**WHAT YOU ARE ASKED TO DO:** Nothing in the data may be omitted; output it all verbatim.

Stored items
....

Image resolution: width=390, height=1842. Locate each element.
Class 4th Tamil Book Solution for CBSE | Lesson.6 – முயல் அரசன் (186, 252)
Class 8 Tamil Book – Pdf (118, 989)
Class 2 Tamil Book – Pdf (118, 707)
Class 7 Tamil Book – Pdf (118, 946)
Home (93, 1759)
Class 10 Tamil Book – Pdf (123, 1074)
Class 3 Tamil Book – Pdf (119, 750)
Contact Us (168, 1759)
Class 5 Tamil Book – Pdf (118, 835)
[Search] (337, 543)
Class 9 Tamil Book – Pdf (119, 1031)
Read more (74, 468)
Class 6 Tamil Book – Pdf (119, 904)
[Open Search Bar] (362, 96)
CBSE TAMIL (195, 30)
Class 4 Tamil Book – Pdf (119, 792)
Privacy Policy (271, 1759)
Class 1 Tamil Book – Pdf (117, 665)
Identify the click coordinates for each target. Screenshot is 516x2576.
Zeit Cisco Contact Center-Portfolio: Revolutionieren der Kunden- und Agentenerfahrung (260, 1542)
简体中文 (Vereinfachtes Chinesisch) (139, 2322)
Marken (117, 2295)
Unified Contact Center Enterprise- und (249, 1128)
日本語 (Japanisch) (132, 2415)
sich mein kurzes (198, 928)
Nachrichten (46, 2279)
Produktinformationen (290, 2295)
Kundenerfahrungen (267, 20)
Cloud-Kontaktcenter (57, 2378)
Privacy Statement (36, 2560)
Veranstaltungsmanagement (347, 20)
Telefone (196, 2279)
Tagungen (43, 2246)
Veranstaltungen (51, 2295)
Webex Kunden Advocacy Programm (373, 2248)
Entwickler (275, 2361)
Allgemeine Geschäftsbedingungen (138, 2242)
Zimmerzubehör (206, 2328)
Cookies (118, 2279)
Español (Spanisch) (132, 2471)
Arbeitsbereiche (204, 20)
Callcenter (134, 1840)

....

**ANSWER AREA:**
Image resolution: width=390, height=1842. Locate each element.
Class 4th Tamil Book Solution for CBSE | Lesson.6 – முயல் அரசன் (186, 252)
Class 8 Tamil Book – Pdf (118, 989)
Class 2 Tamil Book – Pdf (118, 707)
Class 7 Tamil Book – Pdf (118, 946)
Home (93, 1759)
Class 10 Tamil Book – Pdf (123, 1074)
Class 3 Tamil Book – Pdf (119, 750)
Contact Us (168, 1759)
Class 5 Tamil Book – Pdf (118, 835)
[Search] (337, 543)
Class 9 Tamil Book – Pdf (119, 1031)
Read more (74, 468)
Class 6 Tamil Book – Pdf (119, 904)
[Open Search Bar] (362, 96)
CBSE TAMIL (195, 30)
Class 4 Tamil Book – Pdf (119, 792)
Privacy Policy (271, 1759)
Class 1 Tamil Book – Pdf (117, 665)
Identify the click coordinates for each target. Screenshot is 516x2576.
Zeit Cisco Contact Center-Portfolio: Revolutionieren der Kunden- und Agentenerfahrung (260, 1542)
简体中文 (Vereinfachtes Chinesisch) (139, 2322)
Marken (117, 2295)
Unified Contact Center Enterprise- und (249, 1128)
日本語 (Japanisch) (132, 2415)
sich mein kurzes (198, 928)
Nachrichten (46, 2279)
Produktinformationen (290, 2295)
Kundenerfahrungen (267, 20)
Cloud-Kontaktcenter (57, 2378)
Privacy Statement (36, 2560)
Veranstaltungsmanagement (347, 20)
Telefone (196, 2279)
Tagungen (43, 2246)
Veranstaltungen (51, 2295)
Webex Kunden Advocacy Programm (373, 2248)
Entwickler (275, 2361)
Allgemeine Geschäftsbedingungen (138, 2242)
Zimmerzubehör (206, 2328)
Cookies (118, 2279)
Español (Spanisch) (132, 2471)
Arbeitsbereiche (204, 20)
Callcenter (134, 1840)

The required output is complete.